■ INSTRUCTIONS FOR THE TASK
Please return only the lines from the one with "The height and" through the final line of the data, unchanged, with pictures omitted.

GIVEN RECORDS below:

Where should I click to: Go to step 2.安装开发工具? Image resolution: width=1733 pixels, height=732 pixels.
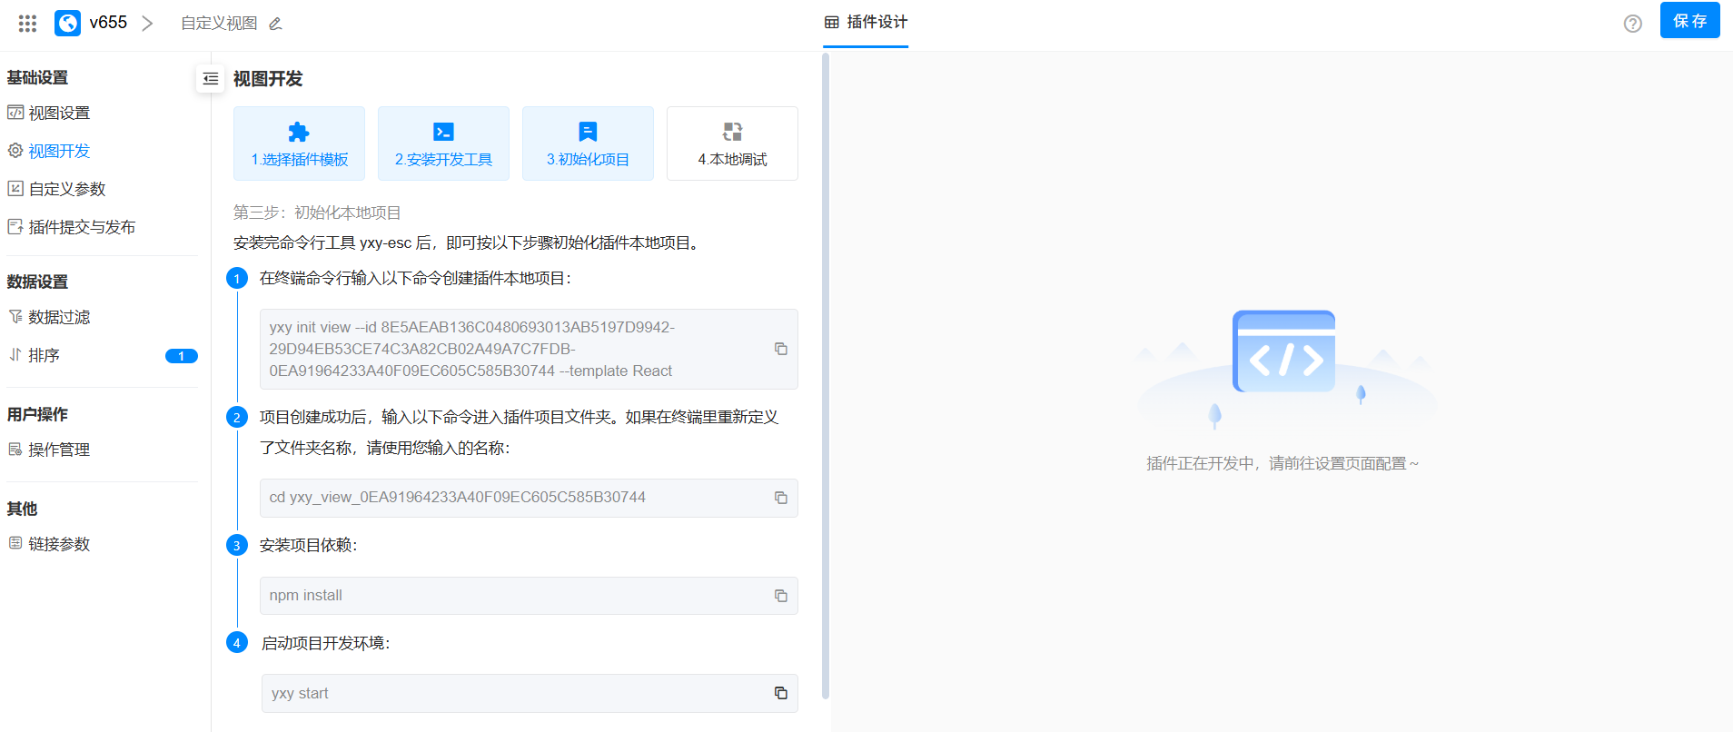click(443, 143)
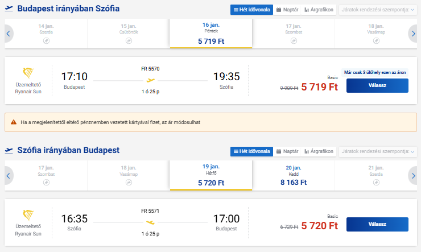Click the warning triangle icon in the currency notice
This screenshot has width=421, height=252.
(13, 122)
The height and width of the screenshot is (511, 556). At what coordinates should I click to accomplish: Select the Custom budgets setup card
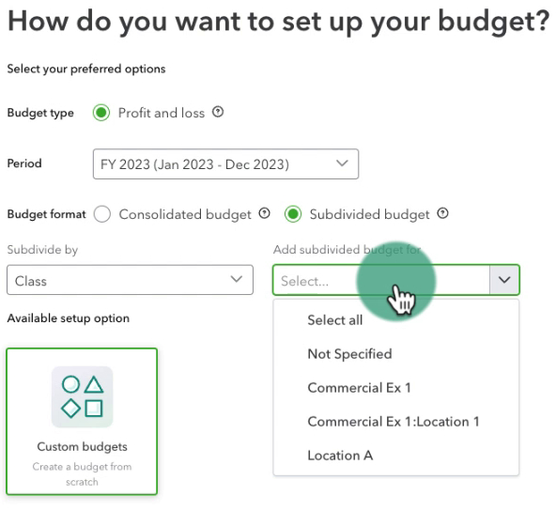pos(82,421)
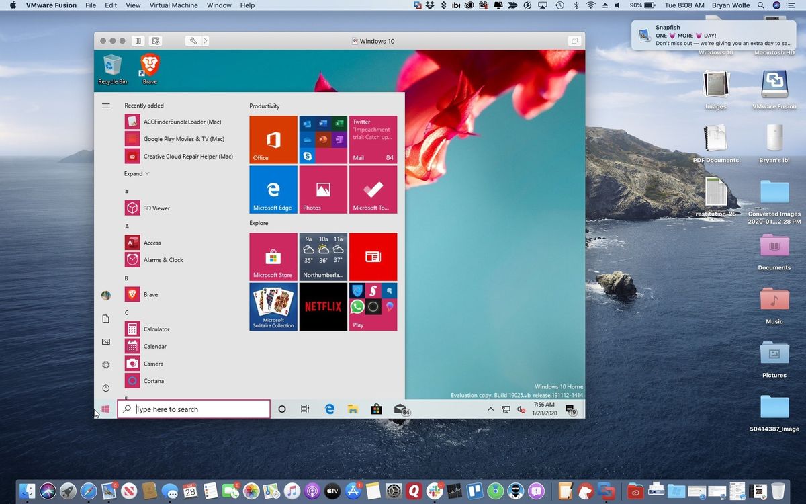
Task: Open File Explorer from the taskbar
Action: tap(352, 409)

End of GIVEN RECORDS.

■ YOUR SOLUTION
The height and width of the screenshot is (511, 556). At what coordinates should I click to accomplish: Select the Custom budgets setup card
pos(82,421)
Task: Open File Explorer from the taskbar
Action: tap(352, 409)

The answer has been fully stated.